Qantas has suffered its third emergency scare in a fortnight after one of its 747s was forced to return to base mid-flight after the cockpit filled with smoke.
Pilots on the flight from Sydney to Buenos Aires were forced to wear oxygen masks and dump fuel over the Pacific Ocean before making a ‘priority landing’.
The incident is the third emergency that Qantas has suffered in the past fortnight, including the engine explosion of an Airbus A380, which led to the Australian flag carrier grounded all six of its fleet of superjumbos.
The latest incident is believed to have been caused by a faulty instrument panel.
The airline said the 747 was carrying 221 passengers and crew.
Passengers said the pilot informed them that there had been a problem with an instrument panel in the cockpit and the plane would return to Sydney.
Qantas spokesman Olivia Wirth said the passengers would be put on alternative flights.
She confirmed the “minor electrical fault” caused a “minimal” amount of smoke in the cockpit. No smoke entered the passenger cabin.

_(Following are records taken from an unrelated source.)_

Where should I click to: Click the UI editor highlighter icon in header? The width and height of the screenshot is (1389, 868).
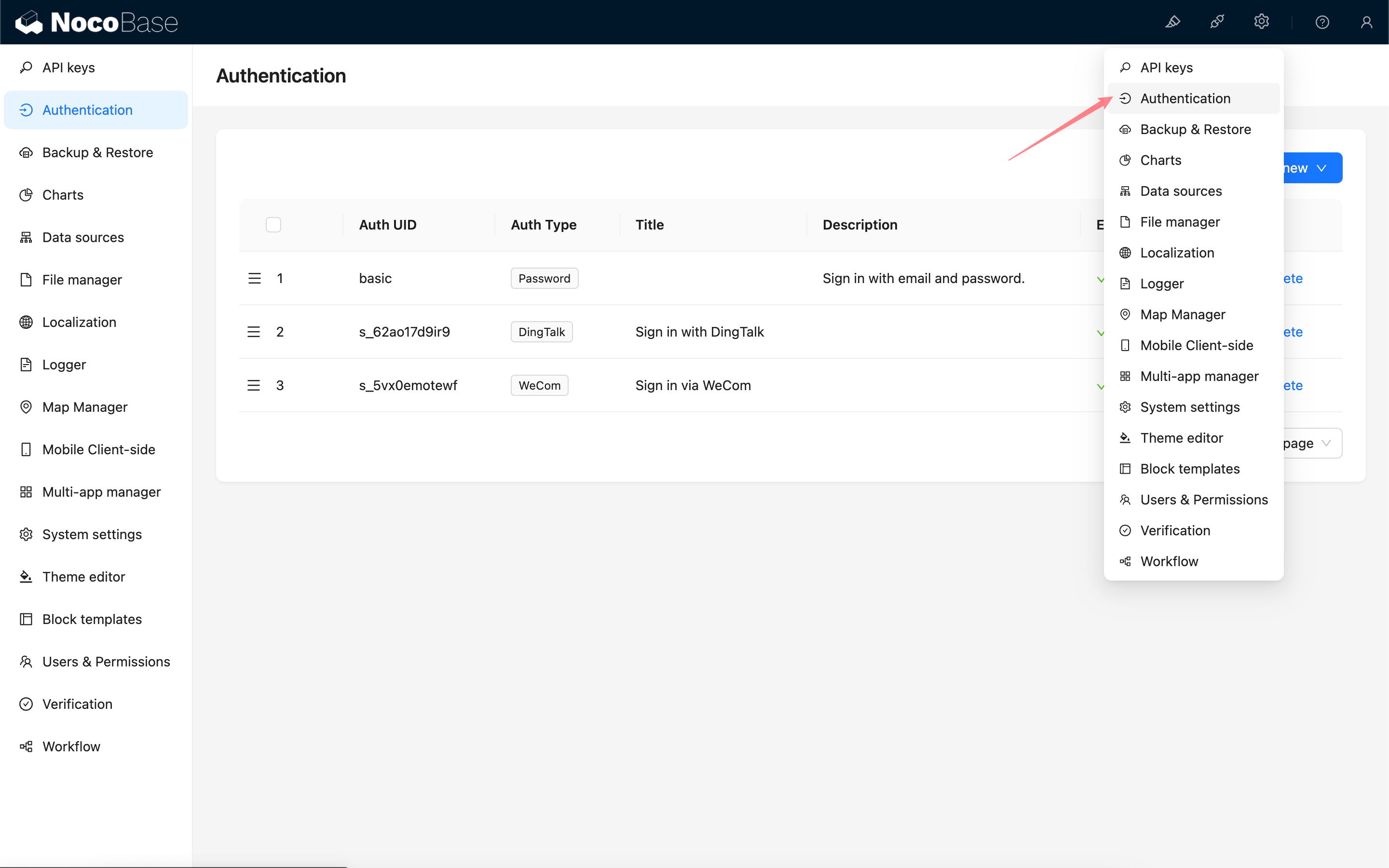point(1172,22)
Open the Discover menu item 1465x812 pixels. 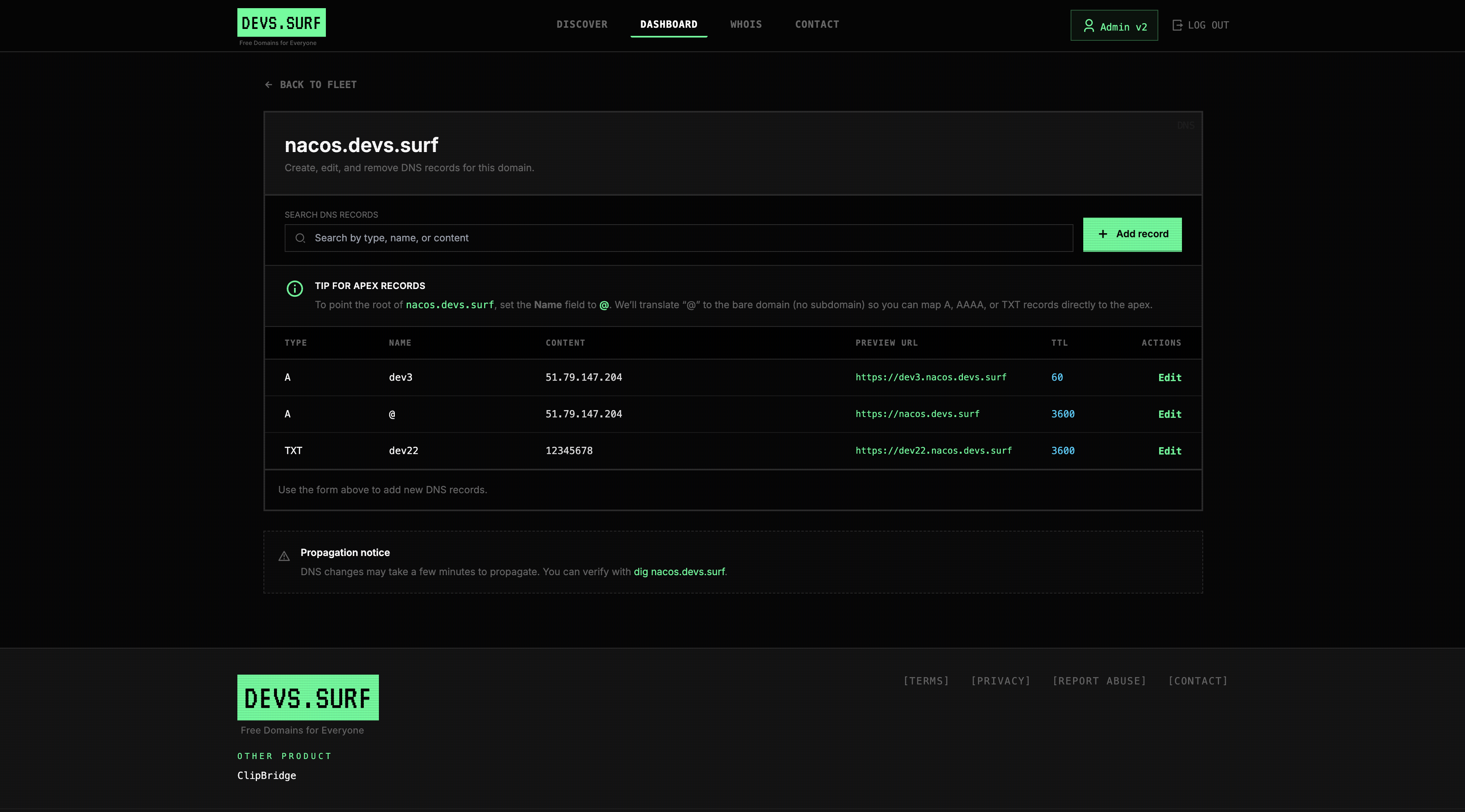tap(582, 24)

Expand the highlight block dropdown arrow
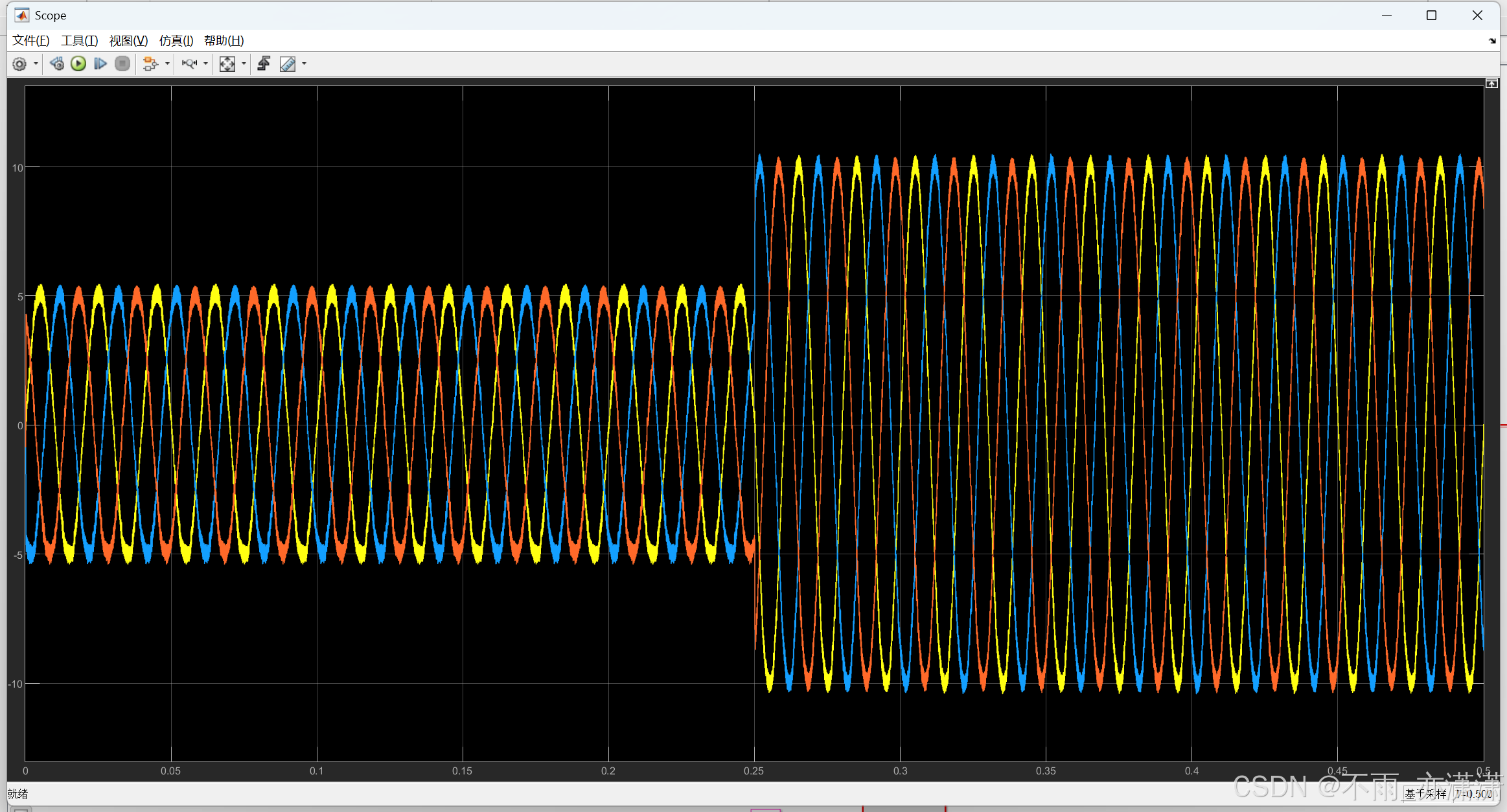(x=167, y=63)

On Friday, a Qantas Boeing 767 was also forced to turn back on a domestic flight after pilots detected abnormal vibrations in one of its two General Electric engines.
And the week before, a Sydney-bound Qantas Boeing 747 landed safely in Singapore after an engine caught fire shortly after takeoff.
The A380 incident is being blamed on a fault in the Rolls-Royce Trent 900 engine, which led to leaking oil catching fire. This led to disintegration of metal parts of the engine. These also flew off and damaged vital systems in the wing, causing the pilots to lose control of the second engine and half of the brake flaps on the damaged wing.
Investigations by Qantas also revealed suspicious oil leaks in three engines on three different grounded A380s.
Singapore Airlines and Lufthansa, which both use A380s with Trent 900 engines, have conducted checks on their superjumbos and all but one have returned to service, the airlines say.
However Qantas’ A380s - the core of its lucrative international routes between Australia and Los Angeles, Singapore and London - remain grounded despite what experts say is financial pressure to fly them again.
“We are taking our normal and extremely conservative approach to safety and will not operate our A380 fleet until we are completely confident that it is safe to do so,” Simon Rushton, a Qantas spokesman, said.
Qantas was still hopeful of returning the A380s to service “in days, not weeks,” he added.
Engine manufacturer Rolls-Royce said that it would be replacing a collection of linked parts, on the Trent 900.
Airbus said Rolls-Royce would also be equipping the engines with software to shut them down before an oil leak could cause an engine to disintegrate.